Maranoa Haulage owners Ian and Fiona French are set to embark on a new chapter as they close the doors of the business they built and step into retirement.
Like many transport operators his age, 63-year-old Ian had the transport bug pumping through his veins from a young age.
“I come from the bush so when I was a kid, I used to drive grain trucks. I was 13 or 14 years old. My dad was in transport many years ago. He had a fuel depot and delivered fuel into the farms. He passed away a few years ago.
“I drove for other blokes in the 1980s, and then in the 1990s, I had a go at things myself,” he said.
Originally from Queensland, Ian visited Orange in 1988 in what was supposed to be a six-week trip to work the harvest. But then he met Fiona, and the rest is history. “Here we are now with two daughters and a transport business,” he said.
Ian’s first foray into working for himself didn’t go quite to plan. “I had my own truck in 1992, but that didn’t go too well. I eventually waded back in and officially started Maranoa in 1999 with one truck,” he explained.
Ian came off the road as a full-time driver about 10 years ago to focus more on the company’s operations, but he would still jump in a truck for the occasional run. “Just to have a play,” he said. “I miss what it was 10-20 years ago – so much has changed in the industry. There have been a lot of positive changes, but the comradery doesn’t seem to be there as much these days, and that’s what I miss. You work hard but you’ve got to have fun too. I think it’s a very different culture now. Sitting on the side of the road cooking a barbeque was always good fun.”
Maranoa Haulage specialised in general freight, offering services Australia-wide. One truck soon grew to two, then three and so on. And by the beginning of 2021, the fleet had grown to around 20 beautifully presented Kenworth trucks, which Ian took great pride in.
“Then I felt I might cut back a bit, so I cut the fleet down to 12 trucks. By the end of last year, I thought it might be time to give it up. I sat on the idea over Christmas and New Year as I needed time to decide what I wanted to do,” Ian added.
With the decision made and the business officially closed in late January, Ian and Fiona are excited about what the future will bring. “I’ve had very good customers and staff and a very supportive wife. Fiona has worked so hard and she still does, so she deserves to be able to do something else too. Our daughters have built their own careers so we had no-one to come through.
“It’s been an up and down ride. I’ve achieved what I needed to achieve and I’m really happy with the decision, there’s a lot of peace about it. I’ve had plans for so many years and this is the first time that there’s no plan. Fiona and I might go and have a holiday. It hasn’t been an easy decision because you put so much into building something but I think it’s run its course. Now I’m looking forward to doing not very much.
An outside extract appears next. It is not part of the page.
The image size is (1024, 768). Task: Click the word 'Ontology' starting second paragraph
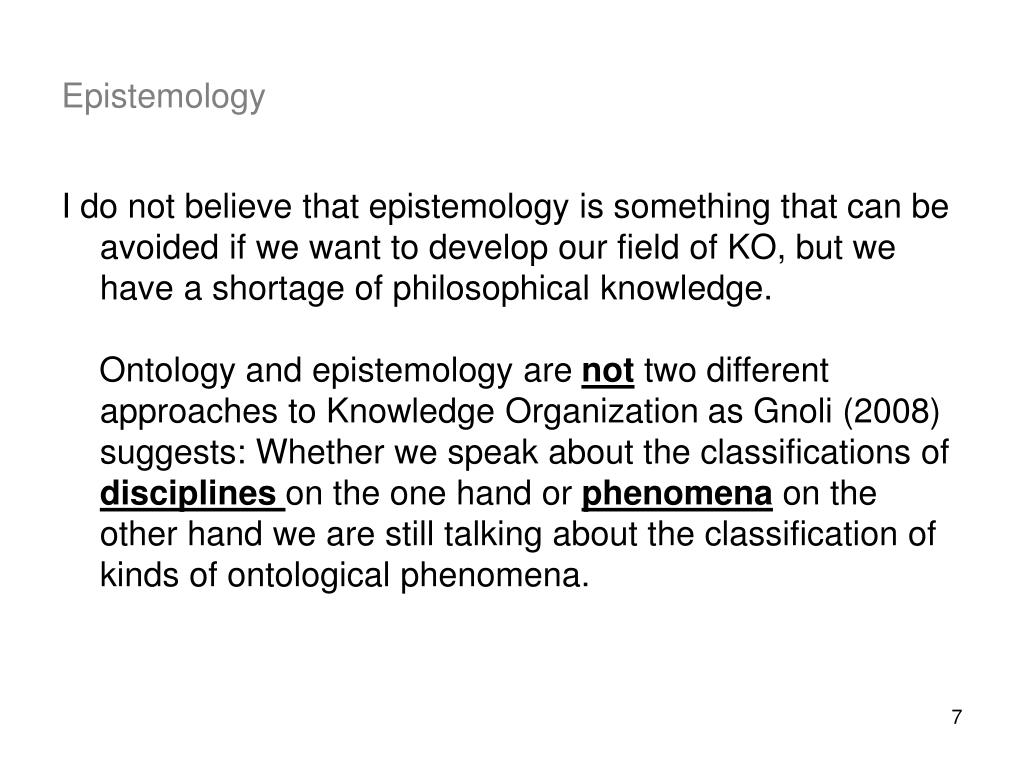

I’m really happy with our decision.”
Ahead of closing their doors, Ian and Fiona wanted to make sure their customers were as well looked after as they could be and assisted them in finding transport operators that were a good fit for their needs.
The couple has enlisted Ritchie Bros. to sell their entire fleet of 12 Kenworth prime movers and 30 trailers. Maranoa is no stranger to the auction house. They’ll go under the hammer at the Australian National Unreserved Auction on February 23-24. “Ritchie Bros’ has been selling stuff for me for years as I don’t hold onto equipment for more than four or five years,” Ian said.
Ritchie Bros. territory manager Simon Ward says the company feels privileged to manage the dispersal for Maranoa Haulage. “Maranoa Haulage has bought and sold with Ritchie Bros. many times in the past and from those successful experiences, that is what has given Ian and Fiona the confidence to entrust us with their retirement plans,” he said.
“Maranoa Haulage is a well-known and respected transport company within the industry, with a fleet that is second to none. We encourage buyers to get online and check out this dispersal because it’s not every day the industry has an opportunity to purchase from a fleet of this quality.”